Category: Audio Downloads

  • Listen In -> The Career Journey #1: Why the Traditional Categories Don’t Work Anymore

    Are you tired of people asking what you’re going to be when you grow up? I sure am.

    When considering career options if you feel things like, “I don’t fit any of the categories,” “I haven’t had enough experiences to know what I do and do not like,” or “There are too many rules, hoops to jump through, and games to play,” then this is the series for you!

    We start a new series this week entitled, “The Career Journey.” Join us as we discuss this new and helpful metaphor for a meaningful and rewarding lifelong professional journey.

    The Career Journey
    Week #1: Why the Traditional Categories Don’t Work Anymore
    Week #2: Thinking in Terms of a Journey Instead of a Destination
    Week #3: What If You Were the Most Important Clue?
    Week #4: Engaging Fully With Your Own Career Journey

    Listen in.

  • Listen In -> Planning Yourself Out of Career Suicide #5: Process

    It’s easier to make a small adjustment rather than a major change.

    Instead of viewing change as an all-or-nothing proposition, (which usually prevents us from taking any action at all,) try viewing change as a process in which we check in with ourselves and make smaller incremental adjustments.

    In this week’s show, Claudia and I look at process. Join us as we talk about being alert to what’s working and what’s not working for you, and then learning and adjusting on the go.

    What if the way forward involved only taking a next step?

    Listen in.

  • Listen In -> Planning Yourself Out of Career Suicide #4: Structure

    Ah life.

    Yes, it does come down to making real choices in real time.

    In this week’s show, Claudia look at how setting goals can help us structure our choices.

    Instead of slowly and painfully suffocating in your current position, try setting one goal for yourself in three simple areas.
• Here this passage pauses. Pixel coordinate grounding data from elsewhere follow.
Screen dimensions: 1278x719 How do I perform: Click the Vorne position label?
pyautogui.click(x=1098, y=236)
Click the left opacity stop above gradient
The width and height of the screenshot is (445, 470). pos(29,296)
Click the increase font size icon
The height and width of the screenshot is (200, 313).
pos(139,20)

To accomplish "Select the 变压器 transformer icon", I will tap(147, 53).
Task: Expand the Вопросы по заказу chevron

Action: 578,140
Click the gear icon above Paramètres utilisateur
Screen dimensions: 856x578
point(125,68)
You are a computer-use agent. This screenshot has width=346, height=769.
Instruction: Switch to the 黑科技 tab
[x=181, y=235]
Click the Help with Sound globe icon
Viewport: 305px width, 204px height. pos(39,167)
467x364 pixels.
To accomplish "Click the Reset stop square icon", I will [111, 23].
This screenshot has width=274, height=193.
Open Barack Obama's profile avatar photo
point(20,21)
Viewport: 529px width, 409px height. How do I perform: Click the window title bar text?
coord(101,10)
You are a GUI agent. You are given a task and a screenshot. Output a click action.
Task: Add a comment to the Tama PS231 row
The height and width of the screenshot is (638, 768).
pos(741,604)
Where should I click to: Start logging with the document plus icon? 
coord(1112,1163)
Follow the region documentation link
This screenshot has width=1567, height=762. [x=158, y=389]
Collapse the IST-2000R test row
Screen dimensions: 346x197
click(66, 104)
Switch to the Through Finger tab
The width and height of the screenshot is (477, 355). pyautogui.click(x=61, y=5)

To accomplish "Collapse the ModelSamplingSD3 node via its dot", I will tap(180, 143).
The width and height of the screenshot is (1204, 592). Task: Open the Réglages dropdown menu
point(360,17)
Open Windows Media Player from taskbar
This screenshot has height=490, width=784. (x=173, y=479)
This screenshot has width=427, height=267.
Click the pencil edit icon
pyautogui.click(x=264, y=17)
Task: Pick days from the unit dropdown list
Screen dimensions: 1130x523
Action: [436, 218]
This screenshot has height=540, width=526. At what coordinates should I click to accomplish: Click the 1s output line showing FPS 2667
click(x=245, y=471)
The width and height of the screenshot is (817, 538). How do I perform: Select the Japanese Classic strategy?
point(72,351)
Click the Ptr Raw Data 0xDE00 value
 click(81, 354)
    1. Professional goal. A challenging contribution to the mission of the organization.
    2. Personal development goal. Tend to your own learning, growing, and maturing as a person.
    3. Relational goal. Make and deepen connections via networking, mentoring or collaboration opportunities.

    Working toward these three goals will give you a meaningful and rewarding reason for staying in your current position.

    When it is no longer possible to set a goal in any of these three areas, you then have a basis for making a move to another company or another field.

    Listen in.

  • Listen In -> Planning Yourself Out of Career Suicide #3: Criteria

    After opening up so many possibilities by exploring clues last week, we now need a way to make choices. We need to go somewhere in particular instead of everywhere in general.

    What makes work meaningful and rewarding to you?

    The answer to that question is different for each of us.

    You may be looking for a particular role. You may want to fund a certain lifestyle. You may want to continually expand your responsibilities. You may want to leave work at the office at 5:00 p.m. You may be drawn to a certain industry.

    The key is to be able to articulate (to yourself) your criteria for making your next decision.

    Join Claudia and I as we discuss the value of knowing your criteria for making career decisions and the risks of not doing so.

    Listen in.

  • Listen In -> Planning Yourself Out of Career Suicide #2: Clues

    Clues instead of conclusions.

    When looking for a way out of a room with no light, is it more effective to grope around blindly until we find the exit or to pull out the key-chain flashlight in our pocket?

    A key-chain flashlight is not a very significant source of light. But bringing a small amount of light into a situation is actually far more helpful than continuing to grope blindly.

    In our second conversation about avoiding career suicide Claudia and I explore how to shed additional light on our job situation by looking for clues. Looking for clues opens up options. Drawing conclusions closes options off.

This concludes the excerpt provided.